La crisis migratoria de Ceuta continúa dejando nuevos asentamientos improvisados en distintos puntos de la ciudad. Decenas de migrantes han comenzado a instalarse también en la playa de Benítez, situada junto a la del Trampolín, donde miles de personas permanecen desde la entrada masiva registrada a finales de julio. Este sábado ya se contabilizaban más de un centenar de pequeñas chabolas levantadas con maderas, telas, cartones y otros materiales.
La situación preocupa tanto a quienes esperan una solución administrativa como a los vecinos de las zonas afectadas. Según las cifras ofrecidas por el presidente de Ceuta, Juan Vivas, alrededor de 4.500 migrantes permanecían todavía en el entorno del Trampolín este viernes. Muchos siguen esperando una plaza en los recursos habilitados mientras sus casos son estudiados por las autoridades.

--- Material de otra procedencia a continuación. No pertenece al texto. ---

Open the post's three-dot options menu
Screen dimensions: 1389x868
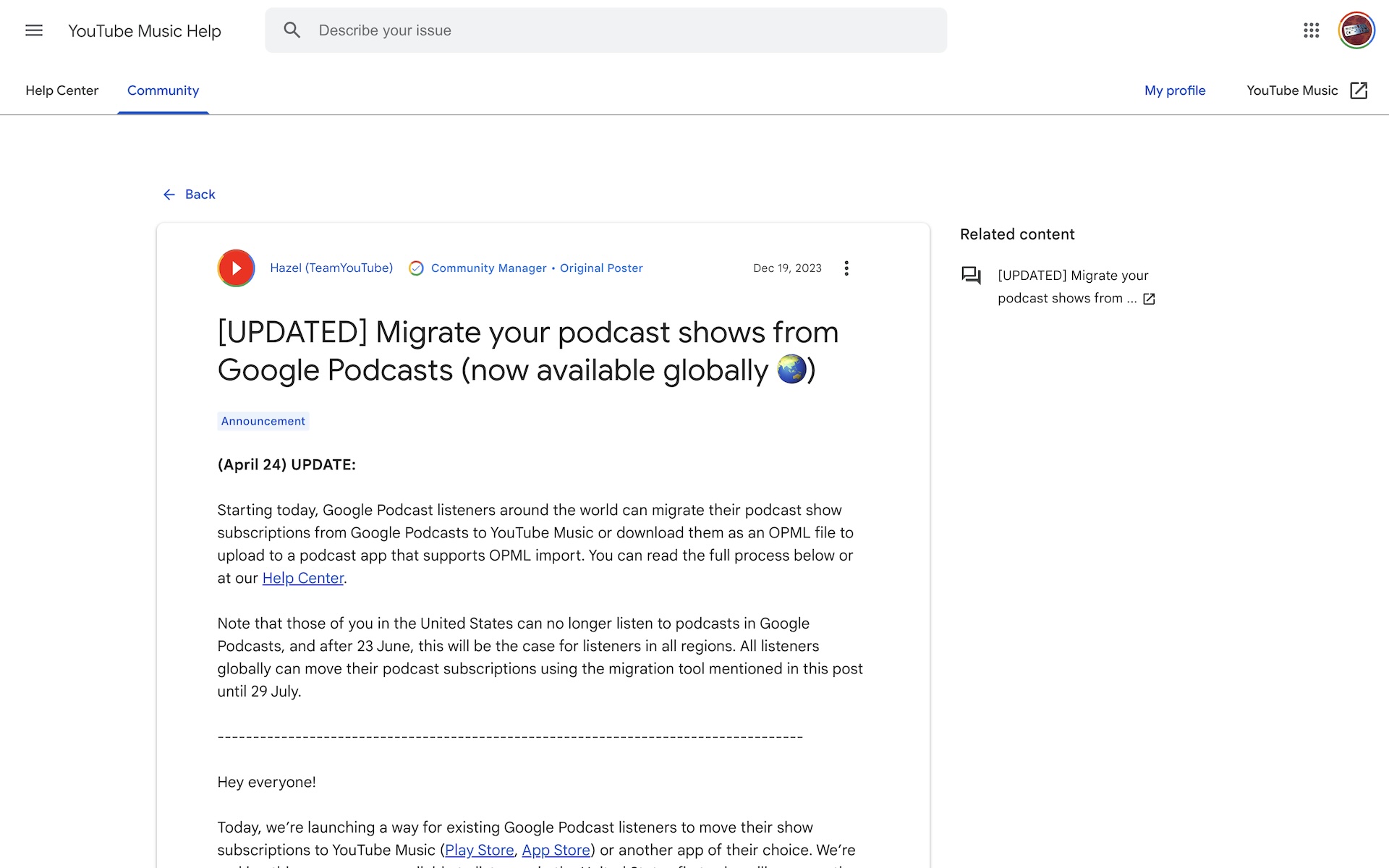(x=846, y=268)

La tensión también se ha trasladado a otros puntos de la ciudad. Durante las últimas horas se han registrado peleas y robos, además de enfrentamientos en el Chorrillo y las naves del Tarajal. Ocho personas fueron detenidas tras varios altercados y tres resultaron heridas con arma blanca. Además, otros tres migrantes fueron arrestados por un intento de robo frente a un supermercado.
El crecimiento de estos asentamientos aumenta la presión sobre una ciudad que continúa buscando una salida a la crisis más de un mes después de su inicio.